**WHAT THE TASK REQUIRES**
No line of the records may be dropped; print them all again exactly.

**RECORDS PROVIDED**
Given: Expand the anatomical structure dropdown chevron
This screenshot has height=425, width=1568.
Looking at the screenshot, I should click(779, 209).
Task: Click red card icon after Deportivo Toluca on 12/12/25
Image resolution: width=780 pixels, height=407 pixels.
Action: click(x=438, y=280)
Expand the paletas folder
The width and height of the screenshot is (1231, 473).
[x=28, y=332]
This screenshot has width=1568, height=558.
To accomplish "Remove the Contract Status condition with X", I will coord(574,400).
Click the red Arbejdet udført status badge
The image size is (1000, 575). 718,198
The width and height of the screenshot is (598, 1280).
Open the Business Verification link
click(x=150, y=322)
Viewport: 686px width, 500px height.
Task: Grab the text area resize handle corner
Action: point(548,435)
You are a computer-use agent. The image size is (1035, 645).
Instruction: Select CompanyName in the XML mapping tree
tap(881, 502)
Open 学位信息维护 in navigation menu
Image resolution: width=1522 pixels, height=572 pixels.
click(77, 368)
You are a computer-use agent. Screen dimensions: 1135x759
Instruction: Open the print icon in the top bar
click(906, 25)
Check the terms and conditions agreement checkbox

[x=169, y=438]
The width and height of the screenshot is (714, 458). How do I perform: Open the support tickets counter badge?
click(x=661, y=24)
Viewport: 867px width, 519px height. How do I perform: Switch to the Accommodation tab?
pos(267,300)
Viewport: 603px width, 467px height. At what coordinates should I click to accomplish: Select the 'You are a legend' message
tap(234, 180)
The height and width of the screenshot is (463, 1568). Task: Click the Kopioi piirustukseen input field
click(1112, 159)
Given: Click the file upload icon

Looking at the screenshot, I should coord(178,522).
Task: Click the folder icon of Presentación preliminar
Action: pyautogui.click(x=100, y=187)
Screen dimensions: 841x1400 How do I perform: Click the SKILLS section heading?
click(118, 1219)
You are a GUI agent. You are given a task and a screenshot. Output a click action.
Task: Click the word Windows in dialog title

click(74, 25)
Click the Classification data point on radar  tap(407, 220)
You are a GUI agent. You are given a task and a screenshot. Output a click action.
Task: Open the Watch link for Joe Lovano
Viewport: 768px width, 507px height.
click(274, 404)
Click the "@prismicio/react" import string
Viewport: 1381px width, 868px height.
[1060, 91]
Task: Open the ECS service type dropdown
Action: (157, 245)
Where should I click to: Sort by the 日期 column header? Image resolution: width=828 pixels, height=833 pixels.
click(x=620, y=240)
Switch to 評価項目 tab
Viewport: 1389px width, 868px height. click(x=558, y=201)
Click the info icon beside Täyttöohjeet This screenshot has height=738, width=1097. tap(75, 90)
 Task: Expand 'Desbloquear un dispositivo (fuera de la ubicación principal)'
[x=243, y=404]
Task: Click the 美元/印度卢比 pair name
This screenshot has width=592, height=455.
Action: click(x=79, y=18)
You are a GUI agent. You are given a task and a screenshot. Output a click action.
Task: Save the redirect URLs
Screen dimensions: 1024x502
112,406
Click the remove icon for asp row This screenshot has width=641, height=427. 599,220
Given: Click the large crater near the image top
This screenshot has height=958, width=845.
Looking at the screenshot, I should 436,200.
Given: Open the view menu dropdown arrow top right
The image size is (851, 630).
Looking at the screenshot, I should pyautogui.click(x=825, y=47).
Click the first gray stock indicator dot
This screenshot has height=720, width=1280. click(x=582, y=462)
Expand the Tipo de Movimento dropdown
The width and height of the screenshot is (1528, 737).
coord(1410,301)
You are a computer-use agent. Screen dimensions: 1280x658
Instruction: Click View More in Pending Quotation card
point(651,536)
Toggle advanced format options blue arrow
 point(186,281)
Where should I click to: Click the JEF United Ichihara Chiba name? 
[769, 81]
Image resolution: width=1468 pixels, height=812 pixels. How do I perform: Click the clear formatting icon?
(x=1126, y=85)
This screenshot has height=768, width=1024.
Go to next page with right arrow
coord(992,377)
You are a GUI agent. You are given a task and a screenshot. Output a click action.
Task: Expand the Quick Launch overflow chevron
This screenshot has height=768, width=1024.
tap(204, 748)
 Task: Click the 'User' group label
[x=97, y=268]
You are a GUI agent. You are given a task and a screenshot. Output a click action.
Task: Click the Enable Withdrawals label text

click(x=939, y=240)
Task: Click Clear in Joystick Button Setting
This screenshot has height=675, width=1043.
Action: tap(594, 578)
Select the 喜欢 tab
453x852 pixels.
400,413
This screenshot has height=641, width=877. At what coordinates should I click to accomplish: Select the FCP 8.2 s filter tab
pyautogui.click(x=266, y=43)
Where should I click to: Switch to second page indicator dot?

**ANSWER BOX**
Given: Expand the anatomical structure dropdown chevron
This screenshot has height=425, width=1568.
Looking at the screenshot, I should click(779, 209).
Task: Click red card icon after Deportivo Toluca on 12/12/25
Image resolution: width=780 pixels, height=407 pixels.
Action: click(x=438, y=280)
Expand the paletas folder
The width and height of the screenshot is (1231, 473).
[x=28, y=332]
This screenshot has width=1568, height=558.
To accomplish "Remove the Contract Status condition with X", I will coord(574,400).
Click the red Arbejdet udført status badge
The image size is (1000, 575). 718,198
The width and height of the screenshot is (598, 1280).
Open the Business Verification link
click(x=150, y=322)
Viewport: 686px width, 500px height.
Task: Grab the text area resize handle corner
Action: point(548,435)
You are a computer-use agent. The image size is (1035, 645).
Instruction: Select CompanyName in the XML mapping tree
tap(881, 502)
Open 学位信息维护 in navigation menu
Image resolution: width=1522 pixels, height=572 pixels.
click(77, 368)
You are a computer-use agent. Screen dimensions: 1135x759
Instruction: Open the print icon in the top bar
click(906, 25)
Check the terms and conditions agreement checkbox

[x=169, y=438]
The width and height of the screenshot is (714, 458). How do I perform: Open the support tickets counter badge?
click(x=661, y=24)
Viewport: 867px width, 519px height. How do I perform: Switch to the Accommodation tab?
pos(267,300)
Viewport: 603px width, 467px height. At what coordinates should I click to accomplish: Select the 'You are a legend' message
tap(234, 180)
The height and width of the screenshot is (463, 1568). Task: Click the Kopioi piirustukseen input field
click(1112, 159)
Given: Click the file upload icon

Looking at the screenshot, I should coord(178,522).
Task: Click the folder icon of Presentación preliminar
Action: pyautogui.click(x=100, y=187)
Screen dimensions: 841x1400 How do I perform: Click the SKILLS section heading?
click(118, 1219)
You are a GUI agent. You are given a task and a screenshot. Output a click action.
Task: Click the word Windows in dialog title

click(74, 25)
Click the Classification data point on radar  tap(407, 220)
You are a GUI agent. You are given a task and a screenshot. Output a click action.
Task: Open the Watch link for Joe Lovano
Viewport: 768px width, 507px height.
click(274, 404)
Click the "@prismicio/react" import string
Viewport: 1381px width, 868px height.
[1060, 91]
Task: Open the ECS service type dropdown
Action: (157, 245)
Where should I click to: Sort by the 日期 column header? Image resolution: width=828 pixels, height=833 pixels.
click(x=620, y=240)
Switch to 評価項目 tab
Viewport: 1389px width, 868px height. click(x=558, y=201)
Click the info icon beside Täyttöohjeet This screenshot has height=738, width=1097. tap(75, 90)
 Task: Expand 'Desbloquear un dispositivo (fuera de la ubicación principal)'
[x=243, y=404]
Task: Click the 美元/印度卢比 pair name
This screenshot has width=592, height=455.
Action: click(x=79, y=18)
You are a GUI agent. You are given a task and a screenshot. Output a click action.
Task: Save the redirect URLs
Screen dimensions: 1024x502
112,406
Click the remove icon for asp row This screenshot has width=641, height=427. 599,220
Given: Click the large crater near the image top
This screenshot has height=958, width=845.
Looking at the screenshot, I should 436,200.
Given: Open the view menu dropdown arrow top right
The image size is (851, 630).
Looking at the screenshot, I should pyautogui.click(x=825, y=47).
Click the first gray stock indicator dot
This screenshot has height=720, width=1280. click(x=582, y=462)
Expand the Tipo de Movimento dropdown
The width and height of the screenshot is (1528, 737).
coord(1410,301)
You are a computer-use agent. Screen dimensions: 1280x658
Instruction: Click View More in Pending Quotation card
point(651,536)
Toggle advanced format options blue arrow
 point(186,281)
Where should I click to: Click the JEF United Ichihara Chiba name? 
[769, 81]
Image resolution: width=1468 pixels, height=812 pixels. How do I perform: Click the clear formatting icon?
(x=1126, y=85)
This screenshot has height=768, width=1024.
Go to next page with right arrow
coord(992,377)
You are a GUI agent. You are given a task and a screenshot. Output a click action.
Task: Expand the Quick Launch overflow chevron
This screenshot has height=768, width=1024.
tap(204, 748)
 Task: Click the 'User' group label
[x=97, y=268]
You are a GUI agent. You are given a task and a screenshot. Output a click action.
Task: Click the Enable Withdrawals label text

click(x=939, y=240)
Task: Click Clear in Joystick Button Setting
This screenshot has height=675, width=1043.
Action: tap(594, 578)
Select the 喜欢 tab
453x852 pixels.
400,413
This screenshot has height=641, width=877. At what coordinates should I click to accomplish: Select the FCP 8.2 s filter tab
pyautogui.click(x=266, y=43)
Where should I click to: Switch to second page indicator dot?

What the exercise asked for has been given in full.